• Exercise description
Your copy should hold only the lines from the one containing "Open Joomla! from the sidebar" through the final line of the entries, exactly as written, with no pictures.

---- Given data

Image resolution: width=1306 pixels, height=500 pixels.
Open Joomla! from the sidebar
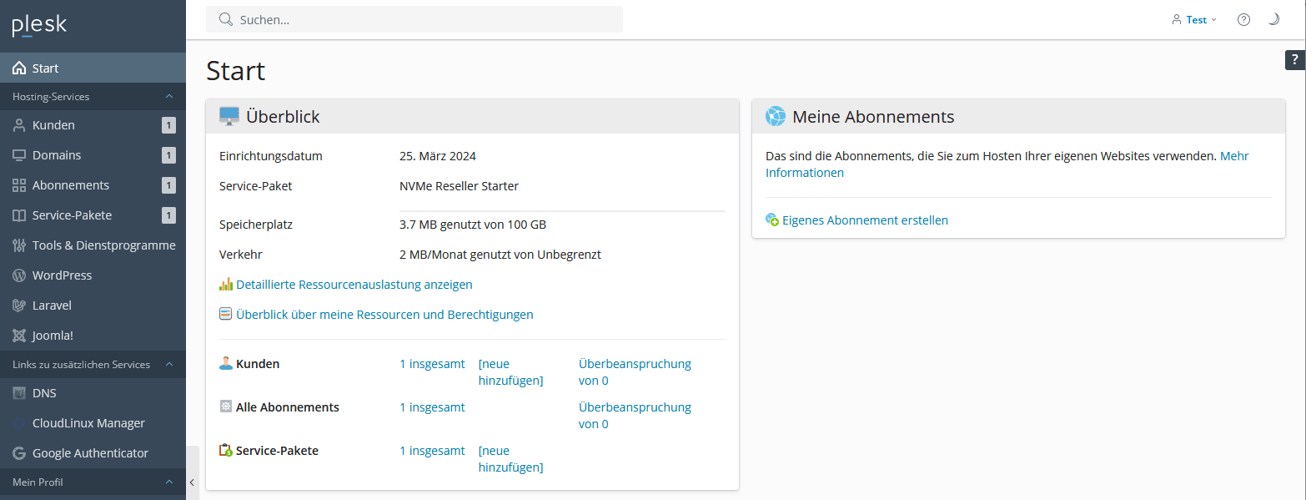[x=53, y=336]
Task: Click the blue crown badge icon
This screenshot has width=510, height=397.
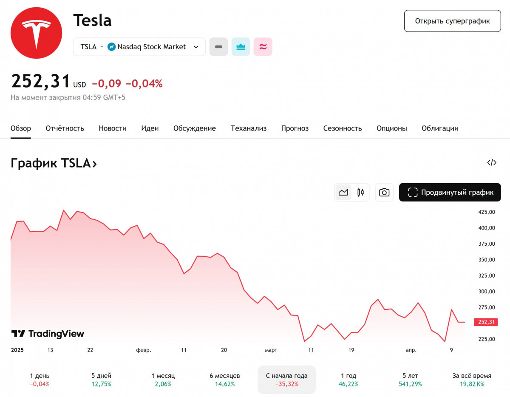Action: 241,47
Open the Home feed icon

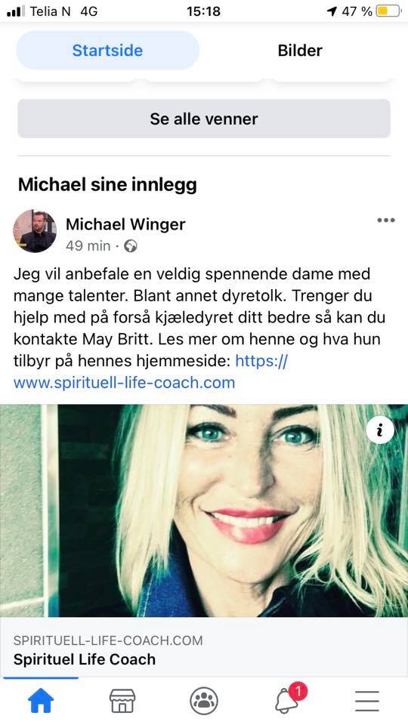click(41, 701)
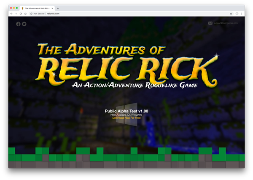Click the browser forward arrow

coord(16,14)
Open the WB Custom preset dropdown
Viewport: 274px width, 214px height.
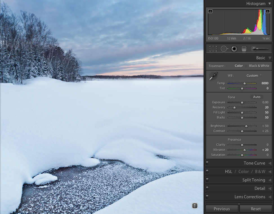coord(254,76)
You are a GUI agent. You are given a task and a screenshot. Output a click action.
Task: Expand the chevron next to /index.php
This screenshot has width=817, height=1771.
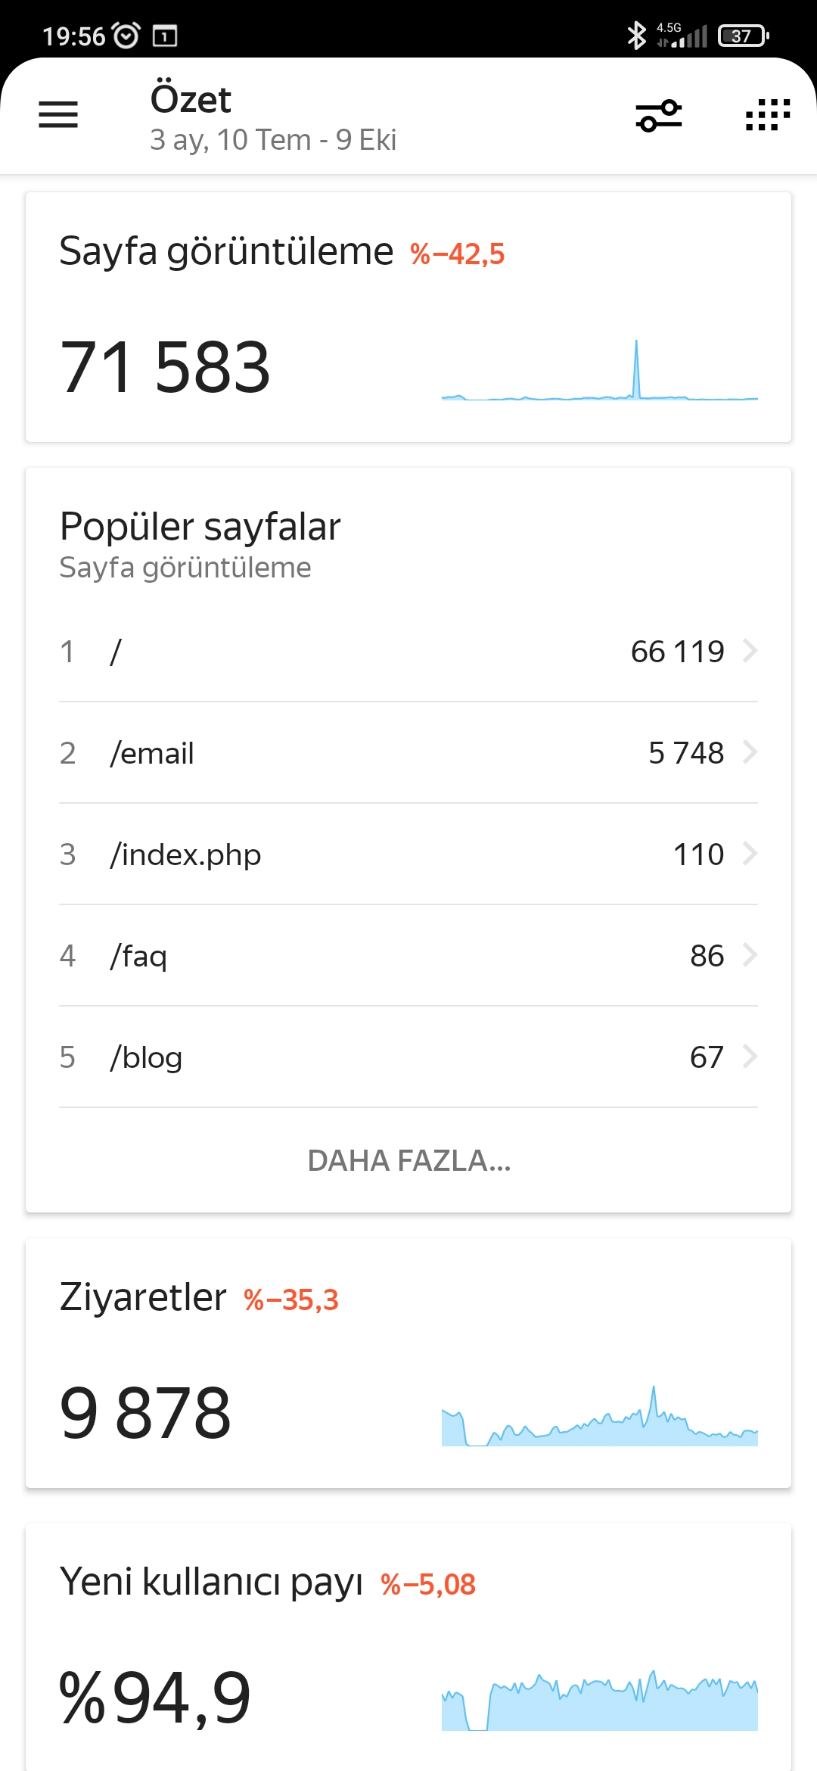coord(750,854)
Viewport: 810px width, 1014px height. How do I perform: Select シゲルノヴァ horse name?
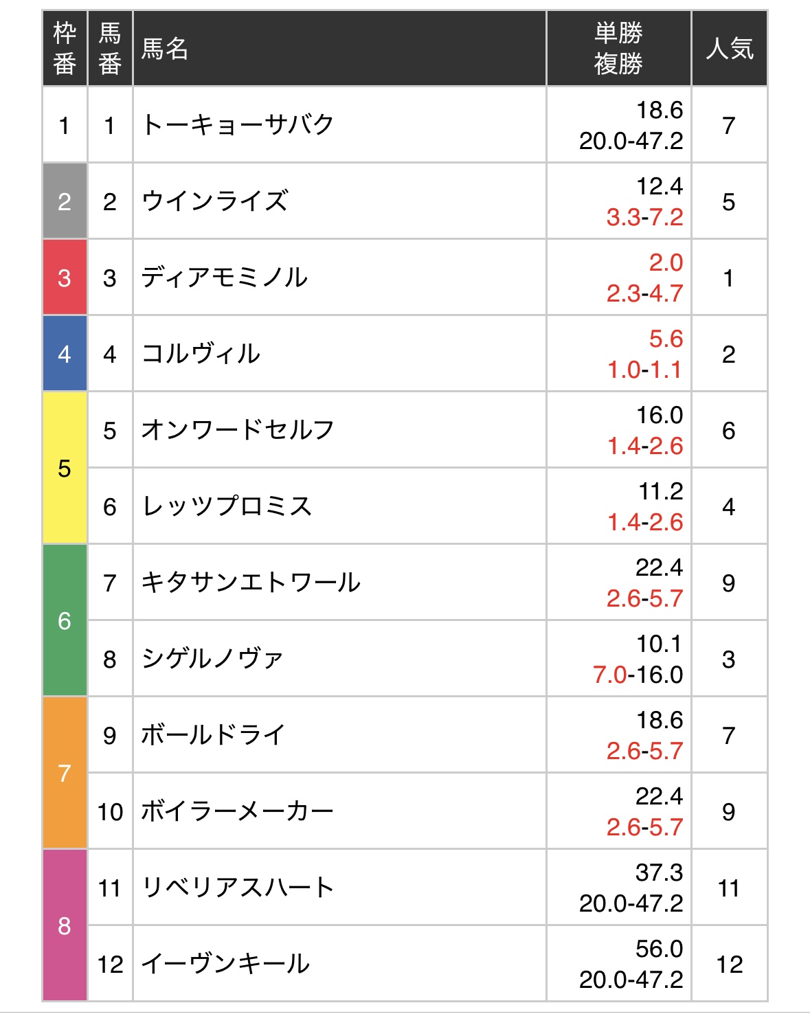[212, 659]
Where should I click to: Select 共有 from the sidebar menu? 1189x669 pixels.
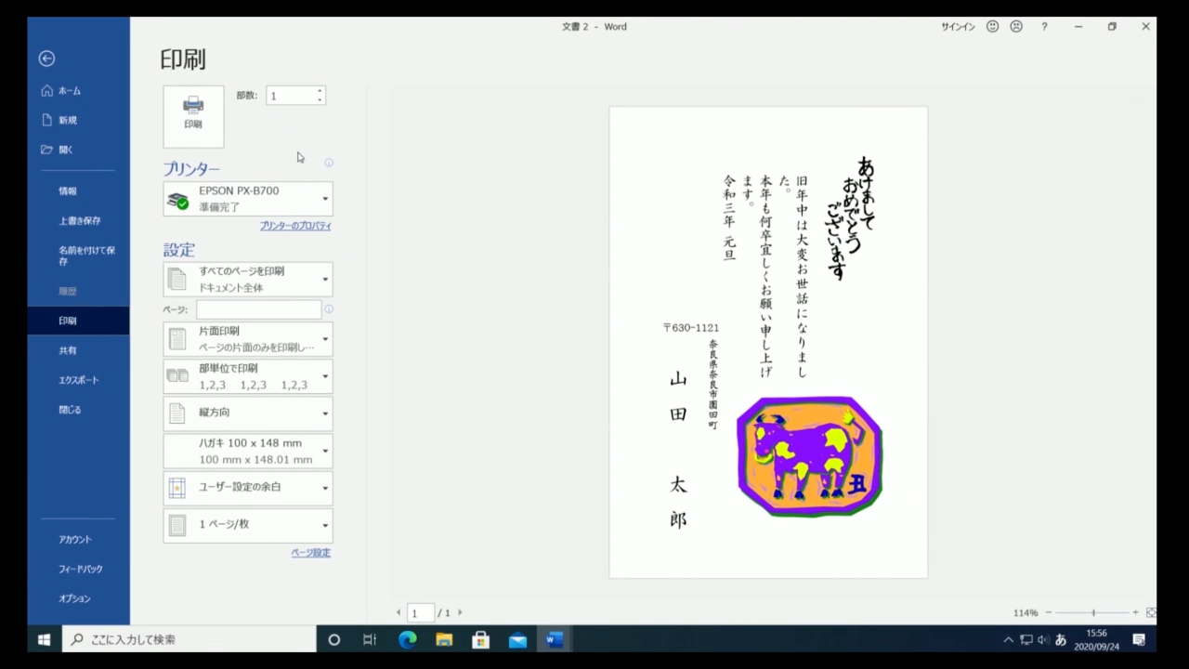pyautogui.click(x=68, y=349)

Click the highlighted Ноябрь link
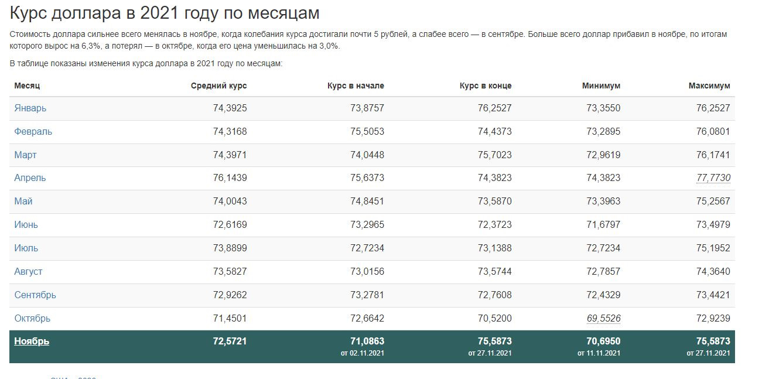[x=32, y=342]
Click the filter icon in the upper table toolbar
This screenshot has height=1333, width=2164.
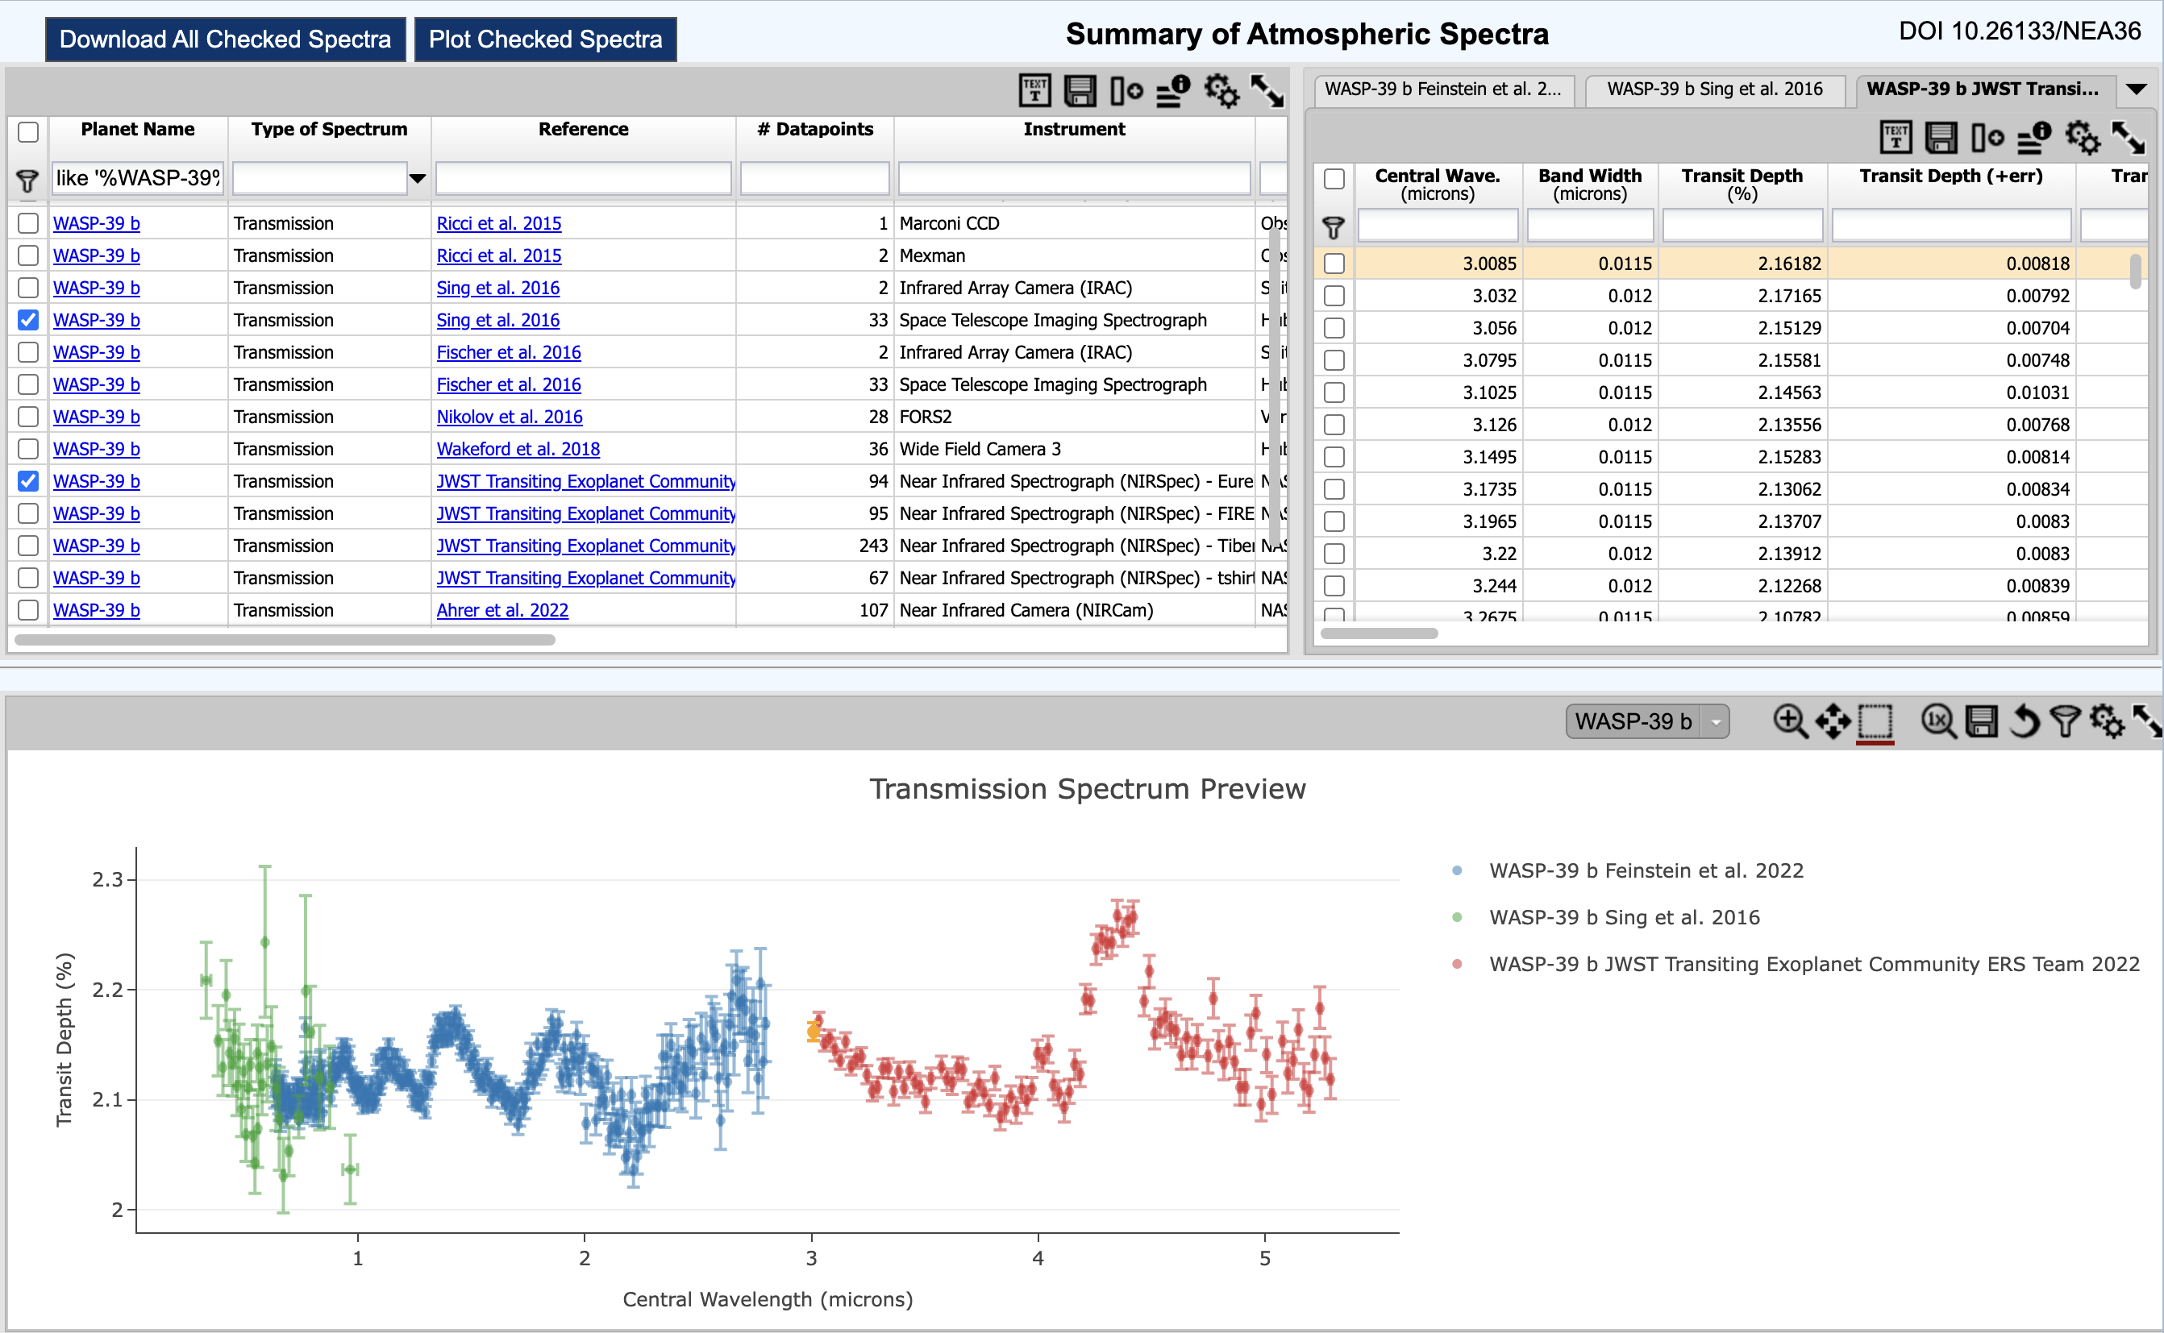26,179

--------

• Output for this task
Open Joomla! from the sidebar
[x=53, y=336]
Task: Click the blue crown badge icon
This screenshot has width=510, height=397.
Action: 241,47
Open the Home feed icon

click(41, 701)
Click the browser forward arrow

coord(16,14)
Open the WB Custom preset dropdown
Viewport: 274px width, 214px height.
coord(254,76)
You are a GUI agent. You are given a task and a screenshot. Output a click action.
Task: Expand the chevron next to /index.php
This screenshot has width=817, height=1771.
coord(750,854)
Viewport: 810px width, 1014px height. How do I perform: Select シゲルノヴァ horse name?
[212, 659]
Where should I click to: Select 共有 from the sidebar menu? 1189x669 pixels.
pyautogui.click(x=68, y=349)

Click the highlighted Ноябрь link
[x=32, y=342]
Click the filter icon in the upper table toolbar
This screenshot has height=1333, width=2164.
26,179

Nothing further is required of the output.